Los brasileños ya pueden usar Pix para pagar compras en ocho países, lo que elimina en muchos casos la necesidad de recurrir a tarjetas internacionales o efectivo en moneda física y facilita las transacciones durante los viajes al extranjero.
La funcionalidad es fruto de alianzas estratégicas entre bancos tradicionales, fintechs especializadas, empresas de cambio de divisas y proveedores de terminales de punto de venta. Actualmente, el sistema está habilitado en Chile, Argentina, Uruguay, Paraguay, Estados Unidos, Portugal, España y Francia.
El proceso de pago en el extranjero es muy similar al que se utiliza en Brasil. Cuando el cliente realiza una compra, el establecimiento genera un código QR específico. Mediante la aplicación móvil de su banco, el usuario escanea ese QR y, antes de confirmar, visualiza el importe de la compra convertido a reales, incluyendo el tipo de cambio y las comisiones aplicables. Tras la autenticación mediante contraseña o datos biométricos —huella, rostro o reconocimiento de voz, según el banco—, la transacción se completa y el comercio recibe el importe en la moneda local correspondiente.
Esta expansión internacional del Pix representa una nueva etapa en la evolución de este sistema de pagos instantáneos, desarrollado por el Banco Central de Brasil y puesto en marcha en noviembre de 2020. Desde entonces, Pix ha alcanzado un altísimo grado de adopción en el país, con millones de transacciones diarias que cubren desde compras en supermercados y restaurantes hasta transferencias entre personas de forma gratuita y en segundos.
Para llevar Pix más allá de las fronteras, el Banco Central brasileño ha firmado memorandos de entendimiento con entidades reguladoras y asociaciones bancarias de cada uno de los países implicados. Estas colaboraciones han permitido homologar estándares de seguridad y establecer protocolos de liquidación internacional. De este modo, cuando un turista brasileño paga con Pix, su banco en Brasil realiza la conversión a la moneda del país de destino y envía los fondos al banco corresponsal local, que abona el importe al comercio.
Es importante destacar que la disponibilidad de Pix en el extranjero puede variar según la entidad financiera emisora de la cuenta del cliente y la red de comercios afiliados en cada país. No todos los establecimientos aceptan Pix aún, por lo que se recomienda consultar previamente con el banco y verificar las tiendas o servicios turísticos que disponen de este método de pago.
En el caso de España y Portugal, por ejemplo, se ha observado una rápida adopción en negocios de hostelería, comercios de proximidad y cadenas hoteleras. En Estados Unidos, los acuerdos iniciales se centran en zonas de alta afluencia de turistas brasileños, como Miami y Orlando. En los países de la región del Cono Sur —Chile, Argentina, Uruguay y Paraguay—, la interoperabilidad entre Pix y los sistemas de pago local se ha simplificado al máximo, aprovechando que muchas fintechs operan en varios de esos mercados.

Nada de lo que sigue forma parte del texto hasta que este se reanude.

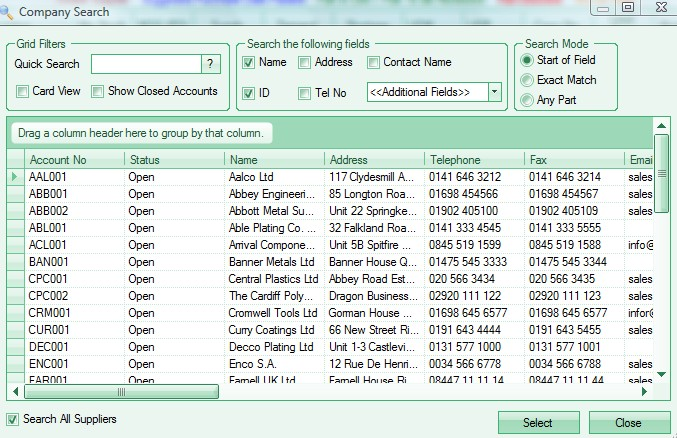
Task: Click the horizontal scrollbar's right arrow
Action: coord(643,392)
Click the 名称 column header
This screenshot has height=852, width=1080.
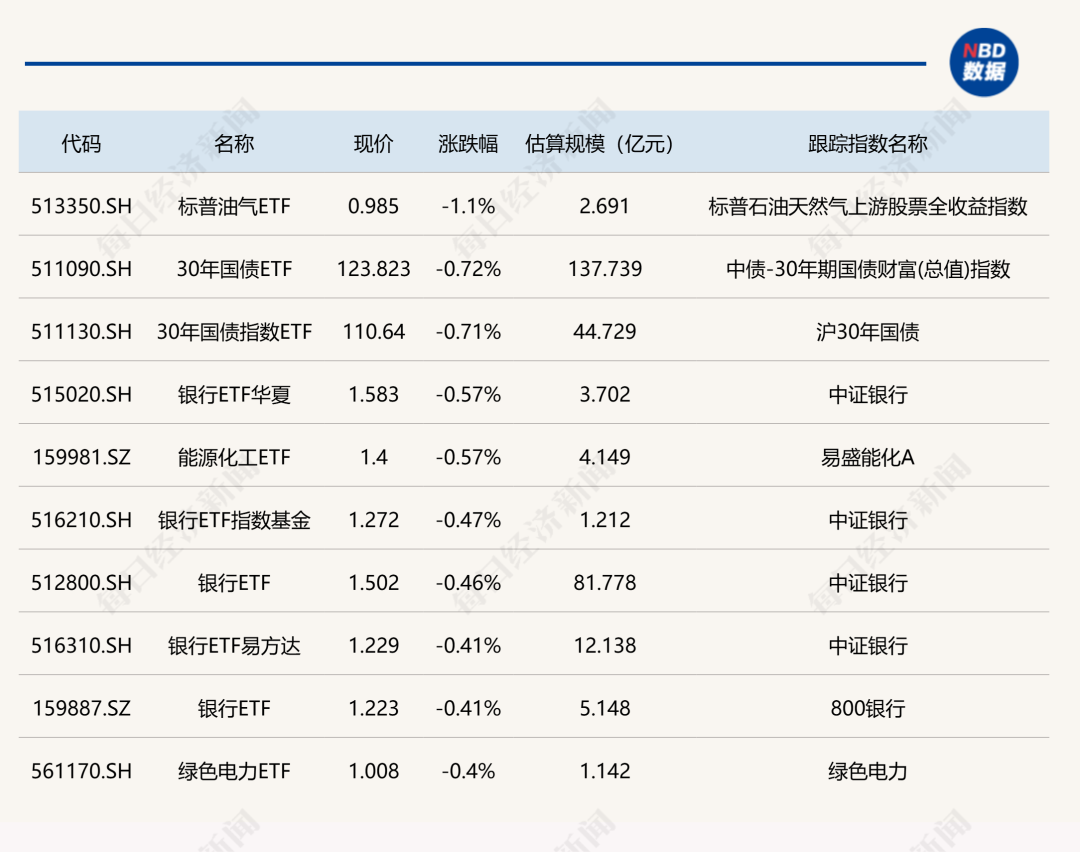pos(234,144)
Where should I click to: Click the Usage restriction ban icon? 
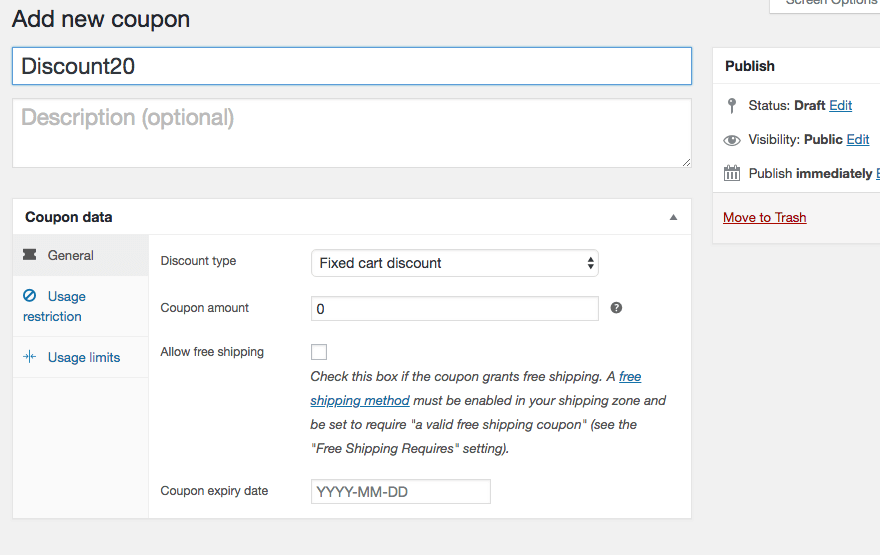pyautogui.click(x=30, y=296)
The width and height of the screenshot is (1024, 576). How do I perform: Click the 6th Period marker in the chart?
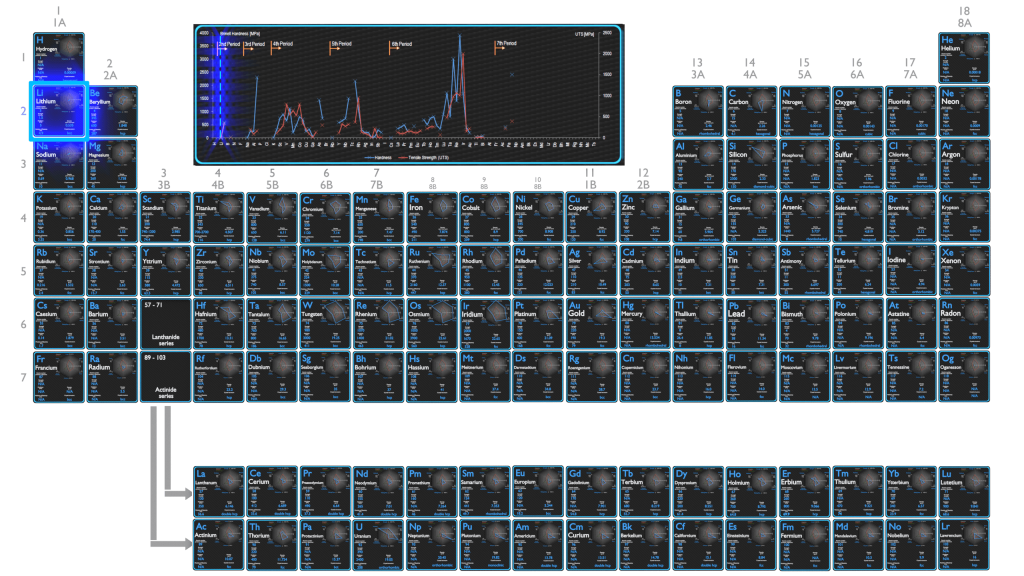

Para los viajeros, las ventajas son evidentes: no hay que preocuparse por llevar grandes sumas de efectivo, ni por las comisiones elevadas asociadas a algunos plásticos internacionales. Además, la velocidad de la operación y la interfaz móvil hacen que el proceso sea intuitivo. Como medida de precaución, es aconsejable contar con un plan de datos o acceso a Wi-Fi estable, puesto que el escaneo del código QR y la confirmación requieren conexión a Internet.
En el futuro, se espera que Pix extienda su cobertura a otros destinos de interés para los turistas brasileños, así como la incorporación de nuevas funcionalidades, como el pago en transporte público, peajes y servicios de movilidad compartida. Este avance consolida a Pix como una de las herramientas de pago digital más innovadoras y con mayor proyección internacional desde su creación por el Banco Central de Brasil.